--- RECORDS Enclosed Below ---
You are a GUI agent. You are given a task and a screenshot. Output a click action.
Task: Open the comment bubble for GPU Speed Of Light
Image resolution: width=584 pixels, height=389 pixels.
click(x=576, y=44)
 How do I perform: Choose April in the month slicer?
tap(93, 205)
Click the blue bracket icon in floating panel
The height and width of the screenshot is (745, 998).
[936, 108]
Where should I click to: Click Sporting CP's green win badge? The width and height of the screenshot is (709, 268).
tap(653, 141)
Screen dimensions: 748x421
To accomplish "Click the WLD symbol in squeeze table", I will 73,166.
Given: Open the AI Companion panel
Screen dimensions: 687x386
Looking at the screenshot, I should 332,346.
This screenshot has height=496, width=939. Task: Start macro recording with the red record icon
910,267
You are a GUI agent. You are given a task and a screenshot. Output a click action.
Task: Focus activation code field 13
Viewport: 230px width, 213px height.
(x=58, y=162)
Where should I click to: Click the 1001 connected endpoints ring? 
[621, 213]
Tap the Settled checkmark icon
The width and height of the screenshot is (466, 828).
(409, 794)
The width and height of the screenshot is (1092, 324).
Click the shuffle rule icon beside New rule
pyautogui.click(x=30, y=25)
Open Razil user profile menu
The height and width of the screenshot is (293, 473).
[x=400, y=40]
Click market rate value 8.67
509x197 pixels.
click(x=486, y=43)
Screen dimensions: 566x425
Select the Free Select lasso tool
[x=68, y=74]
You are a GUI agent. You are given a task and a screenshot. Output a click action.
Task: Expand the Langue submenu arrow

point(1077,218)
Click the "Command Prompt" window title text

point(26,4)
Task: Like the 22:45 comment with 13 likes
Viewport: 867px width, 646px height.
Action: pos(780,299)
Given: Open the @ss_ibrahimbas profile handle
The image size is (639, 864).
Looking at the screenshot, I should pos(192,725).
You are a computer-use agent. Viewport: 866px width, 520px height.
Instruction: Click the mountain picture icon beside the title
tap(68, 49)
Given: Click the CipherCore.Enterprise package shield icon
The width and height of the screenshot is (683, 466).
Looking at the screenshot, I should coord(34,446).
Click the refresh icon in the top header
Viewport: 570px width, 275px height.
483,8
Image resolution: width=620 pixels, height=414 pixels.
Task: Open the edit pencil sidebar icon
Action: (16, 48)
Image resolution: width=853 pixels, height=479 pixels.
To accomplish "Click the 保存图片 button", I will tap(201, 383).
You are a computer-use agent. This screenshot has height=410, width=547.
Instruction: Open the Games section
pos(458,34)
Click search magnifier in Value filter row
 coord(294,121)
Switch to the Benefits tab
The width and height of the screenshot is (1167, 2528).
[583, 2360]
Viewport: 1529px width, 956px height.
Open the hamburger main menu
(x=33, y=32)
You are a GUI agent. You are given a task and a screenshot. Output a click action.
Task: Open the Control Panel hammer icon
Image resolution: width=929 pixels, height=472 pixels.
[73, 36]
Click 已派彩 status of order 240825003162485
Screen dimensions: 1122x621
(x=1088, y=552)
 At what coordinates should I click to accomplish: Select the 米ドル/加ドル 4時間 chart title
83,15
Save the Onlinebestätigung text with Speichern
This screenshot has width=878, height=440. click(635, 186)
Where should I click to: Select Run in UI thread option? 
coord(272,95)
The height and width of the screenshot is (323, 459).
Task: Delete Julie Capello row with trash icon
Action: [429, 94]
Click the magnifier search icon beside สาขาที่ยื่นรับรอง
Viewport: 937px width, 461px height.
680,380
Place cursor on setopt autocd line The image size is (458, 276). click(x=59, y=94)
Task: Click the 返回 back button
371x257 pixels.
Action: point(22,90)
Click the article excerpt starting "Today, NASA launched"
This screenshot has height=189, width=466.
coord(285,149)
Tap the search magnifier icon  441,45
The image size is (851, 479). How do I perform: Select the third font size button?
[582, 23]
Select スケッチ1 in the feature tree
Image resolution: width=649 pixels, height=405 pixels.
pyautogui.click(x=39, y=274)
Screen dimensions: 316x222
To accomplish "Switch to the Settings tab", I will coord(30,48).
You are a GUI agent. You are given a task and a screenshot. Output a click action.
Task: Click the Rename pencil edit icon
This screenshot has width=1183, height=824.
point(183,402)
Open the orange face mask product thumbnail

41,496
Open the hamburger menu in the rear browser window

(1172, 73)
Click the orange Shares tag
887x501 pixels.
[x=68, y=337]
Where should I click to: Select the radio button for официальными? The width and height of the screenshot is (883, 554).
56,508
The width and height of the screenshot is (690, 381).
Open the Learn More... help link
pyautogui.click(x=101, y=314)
--- End of Enclosed RECORDS ---
§ **WORK REQUEST**
Output the full set of entries exactly as they were given.

§ **EXPECTED ANSWER**
You are a GUI agent. You are given a task and a screenshot. Output a click action.
Task: Open the comment bubble for GPU Speed Of Light
Image resolution: width=584 pixels, height=389 pixels.
click(x=576, y=44)
 How do I perform: Choose April in the month slicer?
tap(93, 205)
Click the blue bracket icon in floating panel
The height and width of the screenshot is (745, 998).
[936, 108]
Where should I click to: Click Sporting CP's green win badge? The width and height of the screenshot is (709, 268).
tap(653, 141)
Screen dimensions: 748x421
To accomplish "Click the WLD symbol in squeeze table", I will 73,166.
Given: Open the AI Companion panel
Screen dimensions: 687x386
Looking at the screenshot, I should 332,346.
This screenshot has height=496, width=939. Task: Start macro recording with the red record icon
910,267
You are a GUI agent. You are given a task and a screenshot. Output a click action.
Task: Focus activation code field 13
Viewport: 230px width, 213px height.
(x=58, y=162)
Where should I click to: Click the 1001 connected endpoints ring? 
[621, 213]
Tap the Settled checkmark icon
The width and height of the screenshot is (466, 828).
(409, 794)
The width and height of the screenshot is (1092, 324).
Click the shuffle rule icon beside New rule
pyautogui.click(x=30, y=25)
Open Razil user profile menu
The height and width of the screenshot is (293, 473).
[x=400, y=40]
Click market rate value 8.67
509x197 pixels.
click(x=486, y=43)
Screen dimensions: 566x425
Select the Free Select lasso tool
[x=68, y=74]
You are a GUI agent. You are given a task and a screenshot. Output a click action.
Task: Expand the Langue submenu arrow

point(1077,218)
Click the "Command Prompt" window title text

point(26,4)
Task: Like the 22:45 comment with 13 likes
Viewport: 867px width, 646px height.
Action: pos(780,299)
Given: Open the @ss_ibrahimbas profile handle
The image size is (639, 864).
Looking at the screenshot, I should pos(192,725).
You are a computer-use agent. Viewport: 866px width, 520px height.
Instruction: Click the mountain picture icon beside the title
tap(68, 49)
Given: Click the CipherCore.Enterprise package shield icon
The width and height of the screenshot is (683, 466).
Looking at the screenshot, I should coord(34,446).
Click the refresh icon in the top header
Viewport: 570px width, 275px height.
483,8
Image resolution: width=620 pixels, height=414 pixels.
Task: Open the edit pencil sidebar icon
Action: (16, 48)
Image resolution: width=853 pixels, height=479 pixels.
To accomplish "Click the 保存图片 button", I will tap(201, 383).
You are a computer-use agent. This screenshot has height=410, width=547.
Instruction: Open the Games section
pos(458,34)
Click search magnifier in Value filter row
 coord(294,121)
Switch to the Benefits tab
The width and height of the screenshot is (1167, 2528).
[583, 2360]
Viewport: 1529px width, 956px height.
Open the hamburger main menu
(x=33, y=32)
You are a GUI agent. You are given a task and a screenshot. Output a click action.
Task: Open the Control Panel hammer icon
Image resolution: width=929 pixels, height=472 pixels.
[73, 36]
Click 已派彩 status of order 240825003162485
Screen dimensions: 1122x621
(x=1088, y=552)
 At what coordinates should I click to accomplish: Select the 米ドル/加ドル 4時間 chart title
83,15
Save the Onlinebestätigung text with Speichern
This screenshot has width=878, height=440. click(635, 186)
Where should I click to: Select Run in UI thread option? 
coord(272,95)
The height and width of the screenshot is (323, 459).
Task: Delete Julie Capello row with trash icon
Action: [429, 94]
Click the magnifier search icon beside สาขาที่ยื่นรับรอง
Viewport: 937px width, 461px height.
680,380
Place cursor on setopt autocd line The image size is (458, 276). click(x=59, y=94)
Task: Click the 返回 back button
371x257 pixels.
Action: point(22,90)
Click the article excerpt starting "Today, NASA launched"
This screenshot has height=189, width=466.
coord(285,149)
Tap the search magnifier icon  441,45
The image size is (851, 479). How do I perform: Select the third font size button?
[582, 23]
Select スケッチ1 in the feature tree
Image resolution: width=649 pixels, height=405 pixels.
pyautogui.click(x=39, y=274)
Screen dimensions: 316x222
To accomplish "Switch to the Settings tab", I will coord(30,48).
You are a GUI agent. You are given a task and a screenshot. Output a click action.
Task: Click the Rename pencil edit icon
This screenshot has width=1183, height=824.
point(183,402)
Open the orange face mask product thumbnail

41,496
Open the hamburger menu in the rear browser window

(1172, 73)
Click the orange Shares tag
887x501 pixels.
[x=68, y=337]
Where should I click to: Select the radio button for официальными? The width and height of the screenshot is (883, 554).
56,508
The width and height of the screenshot is (690, 381).
Open the Learn More... help link
pyautogui.click(x=101, y=314)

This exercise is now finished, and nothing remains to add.